=== Çıkarılan metin ===
Nostaljide kalan....

Abone Ol

Nostaljide Kalan İftar Daveti Yemekleri!

Nostaljileşmeye yüz tutmuş, ev sahiplerinin evlerine davetle yaptığı haz verişini tasvir edemeyeceğimiz İftar yemeklerinin sofralarını konu etmek istedim.

***

Ev sahibi davet edeceği kişilerin çoğunluğuna göre ya geniş bir sofa veya odalarda birkaç sofra veya birkaç güne bölerek yaparlardı. 

***

Davet heyecanına giren hanımlar, Güneş doğmadan hamur yoğurur, Tandır yakar, öğleye varmadan etrafı kızarıp kabararak tandırdan mis gibi ekmek çıkarır kokusu etrafı da sarardı. 

Kokusunu aldılar diye yakın komşulara, sıcacık ekmek den “iftariyelik” diyerek ikram etmeyi unutmazlardı! 

*** 

Sunulacak yemeklerin pişirme işleri, ev binası dışı Bahçe, Hayat (açıklık) veya Örtme denilen yerlerde kurulmuş toprak ocaklarda, bağ çubuğu. Tezek, Odun veya Tahta parçaları ile pişirilir, Tandırdan da istifade edilirdi...

=== Alıştırma yönergeleri ===
(a) İftar daveti yazısında içinde "Davet heyecanına giren" geçen sözlerle açılıp "etrafı da sarardı." ile kapanan kısmı kelimesi kelimesine yazın.
(b) İftar daveti yazısına göre şu ifadelerin her biri doğru mu? Her biri için evet ya da hayır deyin ve kararı belirleyen sözleri yazıdan aynen alıntılayın: (i) Hanımlar hamuru öğleden sonra yoğururdu. (ii) Yakın komşulara sıcak ekmekten ikram edilirdi. (iii) Yemekler evin içindeki mutfakta pişirilirdi.
(c) İftar daveti yemekleri yazısının devamını, son cümleden sonrasını yazın.
Ardından gelen satırların bu çalışmada hiçbir rolü yoktur.

=== Kaynaktan alıntı ===
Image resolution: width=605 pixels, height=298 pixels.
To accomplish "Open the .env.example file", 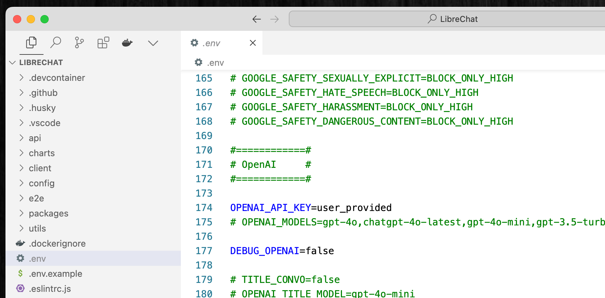I will click(55, 274).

=== Görevlere göre cevaplar ===
(a)
Davet heyecanına giren hanımlar, Güneş doğmadan hamur yoğurur, Tandır yakar, öğleye varmadan etrafı kızarıp kabararak tandırdan mis gibi ekmek çıkarır kokusu etrafı da sarardı.

(b)
(i) Hayır: "Güneş doğmadan hamur yoğurur"
(ii) Evet: "sıcacık ekmek den “iftariyelik” diyerek ikram etmeyi unutmazlardı!"
(iii) Hayır: "ev binası dışı Bahçe, Hayat (açıklık) veya Örtme denilen yerlerde kurulmuş toprak ocaklarda"

(c)
***

Suböreği, Baklava veya tatlı çeşitlerini yapmak için lüzumlu yufkayı kendileri açar, bu günlerde ki gibi hazır olarak yufka satışı yerlerden almazlar desek de, zaten bunlar yoktu o zamanlar, 

Sadece Tel ve Ekmek Kadayıfı ile Güllaç gibi malzeme evde yapılamadığından satın alınıp evde pişme işlemi yapılırdı. 

Hamur işi börek ve tatlılar, küçük veya büyük tepsiler içine döşenir, Kömürlü veya söndürmeli mangallarda evire çevire pişirilirdi.

Tatlı olan Baklava, Kıvrım veya Sacarası üzerine bu günkü gibi şeker kestirmesi değil nedense şekerin az veya pahalı olduğu için mi yoksa daha leziz olur diyemi bilmiyorum bol ve ucuza gelen pekmez veya bal dökülürdü.

*** 

Büyük telaş ve çaba içinde hazırladıkları yemekler “Beğenilecek mi?” düşüncesi içinde olan hanımefendiler, her işi iftar saatine göre ayarlamakta birebirdiler.

*** 

Bu davetlere gelişimleri anlatmıştım. Eksik kalan hanım ve çocukların gelişi idi.. o zamanlar vasıtalar olmadığı için Uluırmak'tan Araplar'a veya diğer yerlere tabanvayla giderlerdi.

 Bu bakımdan Hanımlar ikindi sonrası çocukların güle oynaya yol aldıkları davet evine birlikte gelir ev sahibine hediyesini verirken!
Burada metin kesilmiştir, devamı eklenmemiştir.